Bruxelles, et la situation n’est pas plus enviable pour les hommes, a déclaré Carine Thibaut, directrice d’Amnesty International Belgique. « Des hommes ont été victimes de tortures, traitements inhumains et dégradants. On a des témoignages de dents qui auraient été arrachées, d’ongles qui ont été enlevés, des arrestations extrajudiciaires et même des disparitions forcées. Et des exemples très concrets de fonctionnaires ayant auparavant travaillé pour les Nations Unies, qui ont été renvoyés du Pakistan et d’Iran et qui ont disparu maintenant, » a expliqué la responsable d’Amnesty.

Les ONG craignent que ces discussions entre l’Union européenne et les talibans ne conduisent à renvoyer vers l’Afghanistan des hommes qui risqueraient d’y perdre la vie. « Aujourd’hui, pour renvoyer quelques réfugiés afghans déboutés, on est prêt à négocier directement avec ce régime. Mais c’est une honte pour l’Union européenne, c’est une honte pour le gouvernement belge, » a dénoncé Alexis Deswaef, président de la Fédération internationale pour les Droits humains. « On ne comprend pas comment, notamment ces ministres N-VA sous l’appui du reste du gouvernement, le MR et les Engagés, osent négocier avec les talibans, » a déclaré Alexis Deswaef. « On a envoyé le directeur de l’office des étrangers, Freddy Roosemont, en janvier en Afghanistan pour les contacts préparatoires. Donc ils ne viennent pas nous dire que c’est l’Union européenne et qu’on n’a pas le choix, » a-t-il poursuivi. Pour cet défenseur des droits humains, le ministre des Affaires étrangères, Maxime Prévot, « n’est pas obligé de délivrer les visas ». Selon Alexis Deswaef, le ministre « se cache derrière ses obligations parce que la Belgique accueille les institutions européennes et que c’est une invitation européenne ». « Le droit européen n’oblige pas la Belgique à délivrer ses visas à ces terroristes talibans. Et donc, on peut encore dire non, » a ajouté Alexis Deswaef, fustigeant « la real politique migratoire ».

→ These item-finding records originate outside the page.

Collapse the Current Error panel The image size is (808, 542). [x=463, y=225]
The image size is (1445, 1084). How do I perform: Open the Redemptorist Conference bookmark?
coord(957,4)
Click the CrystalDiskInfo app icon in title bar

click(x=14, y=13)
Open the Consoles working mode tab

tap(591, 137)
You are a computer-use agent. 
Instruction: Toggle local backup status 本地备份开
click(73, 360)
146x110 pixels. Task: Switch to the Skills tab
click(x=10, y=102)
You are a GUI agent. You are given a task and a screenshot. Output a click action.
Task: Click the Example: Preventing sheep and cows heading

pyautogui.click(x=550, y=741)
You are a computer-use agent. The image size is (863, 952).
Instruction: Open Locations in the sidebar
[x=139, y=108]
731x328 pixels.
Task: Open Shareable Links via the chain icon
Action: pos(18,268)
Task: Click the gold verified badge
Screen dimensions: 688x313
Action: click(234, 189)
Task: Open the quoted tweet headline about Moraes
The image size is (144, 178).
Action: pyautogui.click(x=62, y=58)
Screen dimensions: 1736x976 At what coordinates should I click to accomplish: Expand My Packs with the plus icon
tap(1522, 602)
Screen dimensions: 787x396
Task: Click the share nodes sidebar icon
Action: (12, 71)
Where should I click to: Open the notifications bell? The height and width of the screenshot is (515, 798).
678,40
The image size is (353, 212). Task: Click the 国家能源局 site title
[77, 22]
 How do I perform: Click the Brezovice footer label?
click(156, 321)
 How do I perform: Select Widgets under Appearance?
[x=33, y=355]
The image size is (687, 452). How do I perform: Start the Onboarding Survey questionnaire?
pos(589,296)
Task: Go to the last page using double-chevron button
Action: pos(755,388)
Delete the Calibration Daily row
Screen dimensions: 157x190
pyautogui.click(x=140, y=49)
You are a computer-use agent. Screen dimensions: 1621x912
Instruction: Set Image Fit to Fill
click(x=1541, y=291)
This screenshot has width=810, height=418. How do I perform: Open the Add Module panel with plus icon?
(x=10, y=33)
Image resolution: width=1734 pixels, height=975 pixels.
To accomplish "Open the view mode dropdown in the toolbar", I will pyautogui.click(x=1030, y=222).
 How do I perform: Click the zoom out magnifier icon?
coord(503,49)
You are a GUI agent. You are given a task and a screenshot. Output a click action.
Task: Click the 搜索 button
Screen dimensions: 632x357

Concernant l’opposition à la venue de cette délégation talibane, une plainte a été déposée au Parquet fédéral « contre cette délégation talibane terroriste, autrice de crimes contre l’humanité et notamment de politique d’apartheid de genre, » a expliqué Alexis Deswaef. « Pour que la justice fasse son travail là où le politique se compromet, » a-t-il précisé. L’objectif de cette plainte est que, soit certains représentants visés par un mandat d’arrêt international soient renvoyés « vers la coupole internationale », soit que la justice belge interpelle ces représentants talibans, « les auditionne, les arrête, leur demande des comptes ou les remette sur un avion vers l’Afghanistan, » a détaillé Alexis Deswaef, espérant dissuader les représentants talibans de se déplacer à Bruxelles.